The golden moment by Songda Cai, China
Winner 2020, Under Water
Nikon D850 + 60mm f2.8 lens; 1/200 sec at f20; ISO 500
When mother says run by Shanyuan Li, China
Winner 2020, Behaviour: Mammals
Canon EOS-1D X Mark II + 800mm f5.6 lens; 1/1250 sec at f11; ISO 640
A mean mouthful by Sam Sloss, Italy/USA
Winner 2020, 11-14 years old
Nikon D300 + 105mm f2.8 lens; 1/250 sec at f18; ISO 200
The last bite by Ripan Biswas, India
Winner 2020, Wildlife Photographer of the Year Portfolio Award
Nikon D5200 + Tamron 90mm f2.8 lens; 1/160 sec at f8; ISO 160
Backroom business by Paul Hilton, UK/Australia
Winner 2020, Wildlife Photojournalist Story Award
Canon EOS-1Ds Mark II + 16–35mm lens at 16mm; 1/10 sec at f3.2
The pose by Mogens Trolle, Denmark
Winner 2020, Animal Portraits
Canon EOS-1D X + 500mm f4 lens; 1/1000 sec at f7.1; ISO 1250
Etna’s river of fire by Luciano Gaudenzio, Italy
Winner 2020, Earth’s Environments
Canon EOS 5D Mark III + 24mm f3.5 lens; 1 sec at f16; ISO 320
Show Business by Kirsten Luce, USA
Winner 2020, Wildlife Photojournalism: Single Image
Canon EOS 5D Mark IV + 70–200mm f2.8 lens; 1/500 sec at f4; ISO 2000
Great crested sunrise by Jose Luis Ruiz Jiménez, Spain
Winner 2020, Behaviour: Birds
Nikon D4S + 600mm f4 lens + 1.4x teleconverter; 1/800 sec at f6.3; ISO 500
Life in the balance by Jaime Culebras, Spain
Winner 2020, Behaviour: Amphibians and Reptiles
Sony ILCE-7M3 + 90mm f2.8 lens; 1/100 sec at f16; ISO 320
Out of the blue by Gabriel Eisenband, Colombia
Winner 2020, Plants and Fungi
Nikon D300s + Nikon 10–24mm f3.5 lens at 11mm; 30 sec at f22; ISO 200.

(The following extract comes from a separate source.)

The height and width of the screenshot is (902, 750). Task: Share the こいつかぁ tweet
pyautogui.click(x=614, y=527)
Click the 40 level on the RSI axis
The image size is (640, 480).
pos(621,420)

A tale of two wasps by Frank Deschandol, France
Winner 2020, Behaviour: Invertebrates
Canon EOS 5D Mark II + 100mm f2.8 lens + close-up 250D lens + reverse-mounted lens; 5 sec at f13; ISO 160
Perfect balance by Andrés Luis Dominguez Blanco, Spain
Winner 2020, 10 years and under
Fujifilm X-H1 + XF 100–400mm f4.5–5.6 lens; 1/50 sec at f5.6; ISO 800
Watching you watching them by Alex Badyaev, Russia/USA
Winner 2020, Urban Wildlife
Canon EOS 5D Mark IV + 17mm f4 lens; 1/40 sec at f22; ISO 1600
Eleonora’s gift by Alberto Fantoni, Italy
Winner 2020, Rising Star Portfolio
Canon EOS 7D Mark II + 500mm f4.5 lens; 1/2000 sec at f7.1 (+1 e/v); ISO 800

The brand-new images will be showcased in exquisite lightbox displays at the Wildlife Photographer of the Year exhibition at the Natural History Museum, opening on 16 October 2020, before touring across the UK and internationally to venues in Australia, Canada, Denmark, Germany, and more. Limited visitor numbers and the Museum’s safety measures will ensure visitors enjoy a safe and welcoming experience, contemplating the images in a crowd-free gallery.

Open to photographers of all ages, nationalities, and abilities, the next Wildlife Photographer of the Year competition opens for entries on October 19, 2020. Important new categories focussing on people’s impact on the planet and the new jury have been announced.